Detection of cancer cells using SapC-DOPS nanovesicles

Harold W. Davis, Nida Hussain, Xiaoyang Qi

Unlike normal cells, cancer cells express high levels of phosphatidylserine on the extracellular leaflet of their cell membrane. Exploiting this characteristic, our lab developed a therapeutic agent that consists of the fusogenic protein, saposin C (SapC) which is embedded in dioleoylphosphatidylserine (DOPS) vesicles. These nanovesicles selectively target cancer cells and induce apoptosis. Here we review the data supporting use of SapC-DOPS to locate tumors for surgical resection or for treatment.
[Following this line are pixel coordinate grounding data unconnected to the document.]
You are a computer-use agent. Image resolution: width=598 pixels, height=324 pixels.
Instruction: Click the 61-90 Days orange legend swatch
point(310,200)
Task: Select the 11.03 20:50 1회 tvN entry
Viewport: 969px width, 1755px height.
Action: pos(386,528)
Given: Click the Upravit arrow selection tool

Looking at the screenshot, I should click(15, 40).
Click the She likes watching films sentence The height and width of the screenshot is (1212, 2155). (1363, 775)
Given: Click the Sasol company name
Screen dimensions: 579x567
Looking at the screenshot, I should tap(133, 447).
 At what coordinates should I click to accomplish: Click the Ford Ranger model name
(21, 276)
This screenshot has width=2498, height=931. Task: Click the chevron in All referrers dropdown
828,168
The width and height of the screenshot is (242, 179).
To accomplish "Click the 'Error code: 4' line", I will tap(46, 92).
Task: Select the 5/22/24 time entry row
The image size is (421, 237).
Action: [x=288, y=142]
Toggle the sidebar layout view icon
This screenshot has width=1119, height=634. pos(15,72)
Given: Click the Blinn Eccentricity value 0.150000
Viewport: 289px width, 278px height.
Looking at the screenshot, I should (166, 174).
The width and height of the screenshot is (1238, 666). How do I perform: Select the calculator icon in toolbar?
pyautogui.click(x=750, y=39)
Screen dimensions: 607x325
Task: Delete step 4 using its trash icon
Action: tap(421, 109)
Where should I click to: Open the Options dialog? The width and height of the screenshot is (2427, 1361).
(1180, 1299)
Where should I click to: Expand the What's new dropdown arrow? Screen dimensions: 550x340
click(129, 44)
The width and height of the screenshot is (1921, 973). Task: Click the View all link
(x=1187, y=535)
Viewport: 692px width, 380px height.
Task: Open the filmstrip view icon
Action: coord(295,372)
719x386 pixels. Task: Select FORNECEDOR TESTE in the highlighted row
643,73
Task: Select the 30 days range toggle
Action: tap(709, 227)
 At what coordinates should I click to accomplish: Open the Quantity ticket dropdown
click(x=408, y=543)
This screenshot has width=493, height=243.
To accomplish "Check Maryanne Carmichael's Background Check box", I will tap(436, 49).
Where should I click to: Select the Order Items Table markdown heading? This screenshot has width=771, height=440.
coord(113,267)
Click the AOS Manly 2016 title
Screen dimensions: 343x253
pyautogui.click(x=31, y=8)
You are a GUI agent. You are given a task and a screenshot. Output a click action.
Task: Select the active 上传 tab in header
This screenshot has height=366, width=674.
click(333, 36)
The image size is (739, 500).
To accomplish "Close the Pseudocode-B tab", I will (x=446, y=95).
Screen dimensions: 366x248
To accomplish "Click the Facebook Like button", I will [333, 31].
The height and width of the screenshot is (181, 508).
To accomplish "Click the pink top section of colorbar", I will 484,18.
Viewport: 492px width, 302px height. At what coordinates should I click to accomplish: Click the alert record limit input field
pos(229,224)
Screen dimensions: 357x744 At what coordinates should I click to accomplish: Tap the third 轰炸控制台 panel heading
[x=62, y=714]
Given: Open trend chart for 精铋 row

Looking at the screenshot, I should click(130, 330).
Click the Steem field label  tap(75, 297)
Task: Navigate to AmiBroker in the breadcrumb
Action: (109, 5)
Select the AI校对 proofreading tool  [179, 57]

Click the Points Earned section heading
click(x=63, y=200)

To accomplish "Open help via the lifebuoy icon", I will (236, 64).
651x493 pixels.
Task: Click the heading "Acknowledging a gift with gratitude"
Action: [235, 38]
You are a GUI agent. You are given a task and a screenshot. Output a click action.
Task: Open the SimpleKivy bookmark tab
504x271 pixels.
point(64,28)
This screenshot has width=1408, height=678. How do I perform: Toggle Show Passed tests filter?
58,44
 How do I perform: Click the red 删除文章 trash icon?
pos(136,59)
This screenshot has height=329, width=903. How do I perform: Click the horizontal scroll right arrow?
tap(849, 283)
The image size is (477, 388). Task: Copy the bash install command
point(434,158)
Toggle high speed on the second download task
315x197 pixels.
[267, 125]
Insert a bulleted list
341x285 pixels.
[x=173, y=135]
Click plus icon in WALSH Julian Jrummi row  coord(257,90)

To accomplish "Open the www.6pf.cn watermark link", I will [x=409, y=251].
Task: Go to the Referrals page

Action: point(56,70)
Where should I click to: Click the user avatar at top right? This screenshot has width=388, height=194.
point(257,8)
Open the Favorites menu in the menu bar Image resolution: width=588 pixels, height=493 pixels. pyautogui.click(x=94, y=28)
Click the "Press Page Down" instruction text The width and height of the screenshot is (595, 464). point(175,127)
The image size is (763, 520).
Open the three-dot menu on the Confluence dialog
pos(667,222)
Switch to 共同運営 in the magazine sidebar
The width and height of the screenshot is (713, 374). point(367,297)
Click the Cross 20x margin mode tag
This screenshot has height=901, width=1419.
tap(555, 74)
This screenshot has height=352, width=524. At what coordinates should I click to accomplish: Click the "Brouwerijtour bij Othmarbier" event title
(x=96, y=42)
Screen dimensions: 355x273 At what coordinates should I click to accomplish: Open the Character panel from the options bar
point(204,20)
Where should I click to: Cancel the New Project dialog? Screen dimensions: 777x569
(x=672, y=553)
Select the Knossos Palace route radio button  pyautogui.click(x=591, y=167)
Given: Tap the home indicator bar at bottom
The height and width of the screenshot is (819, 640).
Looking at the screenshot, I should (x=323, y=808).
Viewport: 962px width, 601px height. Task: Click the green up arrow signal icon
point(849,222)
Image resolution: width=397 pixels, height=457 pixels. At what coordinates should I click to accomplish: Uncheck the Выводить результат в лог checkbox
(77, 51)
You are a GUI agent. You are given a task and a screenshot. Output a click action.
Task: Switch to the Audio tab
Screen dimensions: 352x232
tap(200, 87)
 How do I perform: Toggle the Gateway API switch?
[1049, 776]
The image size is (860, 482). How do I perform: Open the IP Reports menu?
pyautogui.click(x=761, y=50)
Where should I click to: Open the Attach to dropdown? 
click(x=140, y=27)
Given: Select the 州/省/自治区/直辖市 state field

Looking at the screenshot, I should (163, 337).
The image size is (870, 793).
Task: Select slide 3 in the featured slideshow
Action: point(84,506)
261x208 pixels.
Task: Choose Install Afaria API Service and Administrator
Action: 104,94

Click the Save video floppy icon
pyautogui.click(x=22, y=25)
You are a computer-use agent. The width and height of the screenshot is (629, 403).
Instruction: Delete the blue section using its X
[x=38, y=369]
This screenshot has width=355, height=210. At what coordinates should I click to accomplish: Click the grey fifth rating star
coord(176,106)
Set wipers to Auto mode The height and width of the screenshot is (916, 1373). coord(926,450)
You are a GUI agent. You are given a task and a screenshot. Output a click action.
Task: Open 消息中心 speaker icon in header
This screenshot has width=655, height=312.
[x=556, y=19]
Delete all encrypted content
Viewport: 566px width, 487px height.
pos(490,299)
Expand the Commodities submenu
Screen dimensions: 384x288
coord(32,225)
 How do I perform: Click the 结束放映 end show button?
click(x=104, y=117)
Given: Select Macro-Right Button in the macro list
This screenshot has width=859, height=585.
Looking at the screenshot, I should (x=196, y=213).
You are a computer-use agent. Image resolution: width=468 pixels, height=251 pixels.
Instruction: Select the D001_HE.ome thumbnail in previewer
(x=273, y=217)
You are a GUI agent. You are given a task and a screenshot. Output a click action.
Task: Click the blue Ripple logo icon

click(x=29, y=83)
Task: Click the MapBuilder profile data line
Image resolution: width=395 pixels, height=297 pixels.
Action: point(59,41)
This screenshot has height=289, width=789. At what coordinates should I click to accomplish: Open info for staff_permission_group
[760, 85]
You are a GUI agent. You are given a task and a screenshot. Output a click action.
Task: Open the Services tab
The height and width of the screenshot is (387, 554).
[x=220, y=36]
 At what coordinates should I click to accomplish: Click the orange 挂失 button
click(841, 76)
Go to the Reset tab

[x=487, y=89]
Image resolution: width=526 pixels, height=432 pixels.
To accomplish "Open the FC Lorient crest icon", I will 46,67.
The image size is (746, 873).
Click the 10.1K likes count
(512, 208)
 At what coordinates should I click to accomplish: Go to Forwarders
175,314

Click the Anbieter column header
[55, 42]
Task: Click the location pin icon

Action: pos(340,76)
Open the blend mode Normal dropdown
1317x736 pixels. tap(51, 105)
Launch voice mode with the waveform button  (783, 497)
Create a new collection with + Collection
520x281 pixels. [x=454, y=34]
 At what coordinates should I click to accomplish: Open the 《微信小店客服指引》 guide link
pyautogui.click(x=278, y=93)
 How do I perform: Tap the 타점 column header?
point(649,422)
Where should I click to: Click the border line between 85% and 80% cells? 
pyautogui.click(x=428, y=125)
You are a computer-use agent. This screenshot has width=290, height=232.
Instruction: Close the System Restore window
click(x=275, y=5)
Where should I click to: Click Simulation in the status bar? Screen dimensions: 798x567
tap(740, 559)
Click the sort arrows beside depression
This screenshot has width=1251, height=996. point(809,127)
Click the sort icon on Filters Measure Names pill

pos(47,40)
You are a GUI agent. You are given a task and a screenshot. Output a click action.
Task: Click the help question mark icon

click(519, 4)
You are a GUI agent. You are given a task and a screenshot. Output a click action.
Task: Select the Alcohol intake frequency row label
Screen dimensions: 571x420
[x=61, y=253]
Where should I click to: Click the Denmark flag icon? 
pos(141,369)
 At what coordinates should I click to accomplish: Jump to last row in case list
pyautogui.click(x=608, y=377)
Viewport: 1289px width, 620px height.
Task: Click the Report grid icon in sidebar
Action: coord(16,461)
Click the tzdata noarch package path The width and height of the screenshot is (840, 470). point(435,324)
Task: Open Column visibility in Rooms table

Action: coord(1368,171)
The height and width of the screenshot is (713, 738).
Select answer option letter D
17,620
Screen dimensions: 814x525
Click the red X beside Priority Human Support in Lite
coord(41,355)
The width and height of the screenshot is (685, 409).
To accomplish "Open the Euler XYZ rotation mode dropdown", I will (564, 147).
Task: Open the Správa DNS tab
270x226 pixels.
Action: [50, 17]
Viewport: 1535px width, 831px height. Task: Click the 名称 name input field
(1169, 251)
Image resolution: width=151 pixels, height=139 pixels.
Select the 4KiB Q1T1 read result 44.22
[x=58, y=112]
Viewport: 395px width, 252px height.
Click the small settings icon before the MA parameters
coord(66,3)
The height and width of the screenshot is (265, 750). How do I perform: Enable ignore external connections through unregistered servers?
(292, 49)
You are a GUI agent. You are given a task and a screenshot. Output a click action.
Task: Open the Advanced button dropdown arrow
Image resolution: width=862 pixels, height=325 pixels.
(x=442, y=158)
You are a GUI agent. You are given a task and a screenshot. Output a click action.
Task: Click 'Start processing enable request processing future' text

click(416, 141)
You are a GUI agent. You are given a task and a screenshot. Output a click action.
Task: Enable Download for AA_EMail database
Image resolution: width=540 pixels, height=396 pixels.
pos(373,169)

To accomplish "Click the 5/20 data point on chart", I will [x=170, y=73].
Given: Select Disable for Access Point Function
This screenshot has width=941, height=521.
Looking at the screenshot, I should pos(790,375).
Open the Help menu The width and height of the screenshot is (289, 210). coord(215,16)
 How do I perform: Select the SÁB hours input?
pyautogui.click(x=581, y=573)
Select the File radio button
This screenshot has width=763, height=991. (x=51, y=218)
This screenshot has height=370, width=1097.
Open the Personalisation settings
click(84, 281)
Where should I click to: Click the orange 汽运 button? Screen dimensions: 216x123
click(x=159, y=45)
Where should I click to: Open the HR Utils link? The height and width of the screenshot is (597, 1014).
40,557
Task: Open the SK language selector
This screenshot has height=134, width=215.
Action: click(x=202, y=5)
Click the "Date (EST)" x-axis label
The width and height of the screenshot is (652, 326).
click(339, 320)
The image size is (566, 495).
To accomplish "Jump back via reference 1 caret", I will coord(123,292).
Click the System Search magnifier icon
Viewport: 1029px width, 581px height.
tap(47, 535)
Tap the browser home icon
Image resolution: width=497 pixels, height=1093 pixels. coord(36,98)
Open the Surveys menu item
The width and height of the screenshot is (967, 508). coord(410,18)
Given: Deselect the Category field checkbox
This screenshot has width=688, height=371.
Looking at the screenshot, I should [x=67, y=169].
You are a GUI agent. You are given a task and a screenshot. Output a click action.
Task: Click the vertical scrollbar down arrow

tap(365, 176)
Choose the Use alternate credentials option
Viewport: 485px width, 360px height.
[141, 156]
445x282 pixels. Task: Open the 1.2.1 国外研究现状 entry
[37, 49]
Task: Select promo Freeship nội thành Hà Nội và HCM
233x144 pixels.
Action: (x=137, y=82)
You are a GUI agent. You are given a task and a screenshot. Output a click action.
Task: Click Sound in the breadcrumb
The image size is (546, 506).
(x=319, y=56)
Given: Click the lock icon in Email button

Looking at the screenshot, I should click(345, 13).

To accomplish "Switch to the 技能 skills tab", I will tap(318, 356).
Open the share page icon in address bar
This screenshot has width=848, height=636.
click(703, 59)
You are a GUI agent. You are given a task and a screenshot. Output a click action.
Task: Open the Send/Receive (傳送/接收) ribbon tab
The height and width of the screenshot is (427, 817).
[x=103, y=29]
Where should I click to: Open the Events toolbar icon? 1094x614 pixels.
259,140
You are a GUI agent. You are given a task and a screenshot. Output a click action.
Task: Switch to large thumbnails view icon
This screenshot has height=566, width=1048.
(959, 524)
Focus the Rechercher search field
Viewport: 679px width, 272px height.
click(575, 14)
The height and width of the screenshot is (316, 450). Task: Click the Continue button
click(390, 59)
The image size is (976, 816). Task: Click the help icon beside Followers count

In addition, there is important evidence suggesting that SapC-DOPS may also prove to be an effective novel cancer therapeutic reagent. Given that SapC-DOPS is easily labeled with lipophilic dyes, it has been combined with the far-red fluorescent dye, CellVue Maroon (CVM), for tumor targeting studies. We also have used contrast agents incorporated in the SapC-DOPS nanovesicles for computed tomography and magnetic resonance imaging, and review that data here. Administered intravenously, the fluorescently labeled SapC-DOPS traversed the blood-brain tumor barrier enabling identification of brain tumors. SapC-DOPS-CVM also detected a variety of other mouse tumors in vivo, rendering them observable by optical imaging using IVIS and multi-angle rotational optical imaging. Dye is detected within 30 min and remains within tumor for at least 7 days, whereas non-tumor tissues were unstained (some dye observed in the liver was transient, likely representing degradation products). Additionally, labeled SapC-DOPS ex vivo delineated tumors in human histological specimens. SapC-DOPS can also be labeled with contrast reagents for computed tomography or magnetic resonance imaging. In conclusion, labeled SapC-DOPS provides a convenient, specific, and nontoxic method for detecting tumors while concurrently offering a therapeutic benefit.